EDICOM bietet auch einen Archivierungdienst für gesendete und empfangene Rechnungen an. Mit diesem Dienst können alle gespeicherten E-Rechnungen schnell und einfach eingesehen, verwaltet und abgerufen werden.
Was sind die Vorteile der elektronischen Rechnungsstellung?
Die Einführung der E-Rechnung bietet den Unternehmen viele Vorteile, die sich in Form von Kosteneinsparungen messen lassen.
- Dazu gehören direkte Einsparungen durch den Wegfall von Papier, Druck, Versand von Rechnungen per Post und deren Aufbewahrung.

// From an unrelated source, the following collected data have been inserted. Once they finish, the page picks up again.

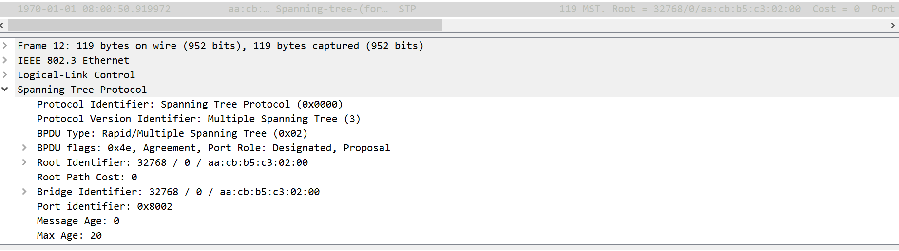Select the BPDU Type row
This screenshot has height=251, width=899.
tap(172, 133)
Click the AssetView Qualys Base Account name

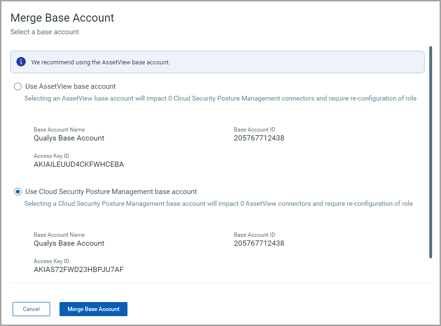coord(69,138)
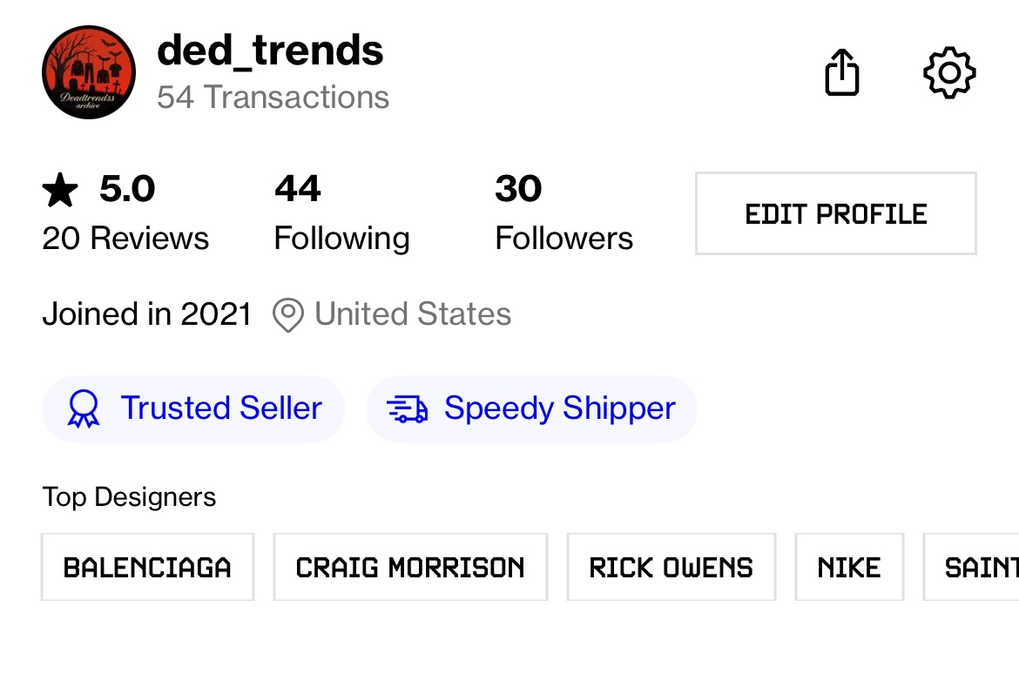1019x674 pixels.
Task: Select the Balenciaga designer tag
Action: pos(147,568)

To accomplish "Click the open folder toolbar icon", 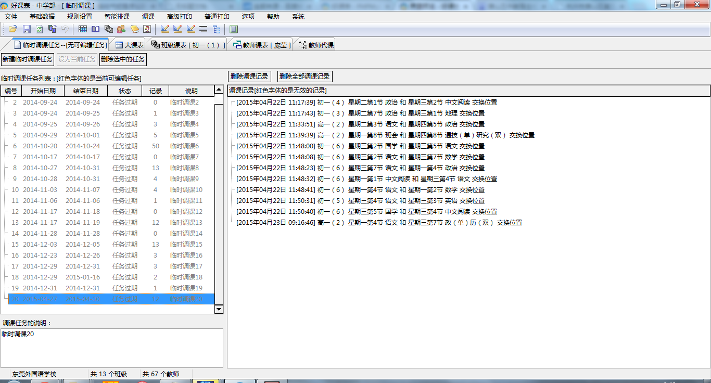I will pyautogui.click(x=13, y=29).
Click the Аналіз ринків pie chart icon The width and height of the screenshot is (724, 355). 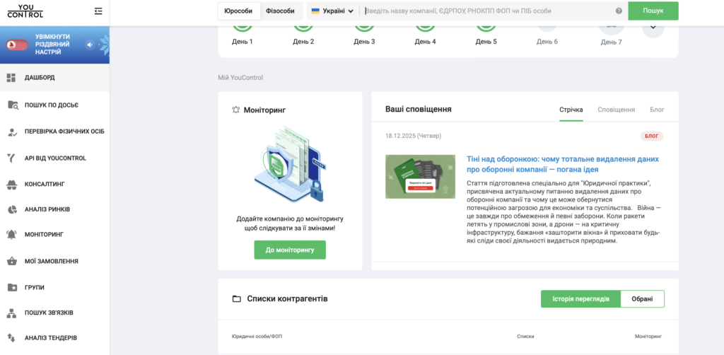point(11,209)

- Die Automatisierung des Prozesses bedeutet auch, dass die Produktivität in den Verwaltungsabteilungen steigt und mehr Zeit für andere Aufgaben zur Verfügung steht.
- Automatisierung und Integration von Rechnungseingangsprozessen. E-Dokumente können automatisch in die internen Systeme und die Buchhaltung integriert werden. Die Rechnungen werden fast ohne menschliches Zutun zur Zahlung vorbereitet.
- Höhere Effizienz und Ausschaltung menschlicher Fehler durch Automatisierung und vollständig integrierte Verarbeitung.
- Kürzere Liefer- und Zahlungsfristen. Die Prozesse der Rechnungsstellung und des Rechnungsempfangs sind effizienter und unmittelbarer. Fehler bei der Erstellung von Rechnungen und deren Eingabe in die Buchhaltung werden vermieden.
- Höhere Sicherheit. Rechnungen werden über private Netze oder über spezielle Protokolle wie AS2, FTPS oder Web Services versandt. Digitale Signaturen gewährleisten außerdem die Integrität, Herkunft und Authentizität der Rechnungen.
- Flexible und sichere Aufbewahrung im Einklang mit den gesetzlichen Bestimmungen. Originale und signierte Dokumente werden mindestens so lange aufbewahrt, wie es die geltende Gesetzgebung vorschreibt. Dies reduziert die Lagerkosten und erleichtert die Einsichtnahme in alte Rechnungen.
- Eliminierung des Risikos, physische Dokumente zu verlieren, durch sichere Aufbewahrung und Einsichtnahme in die Rechnungen auf elektronischem Wege.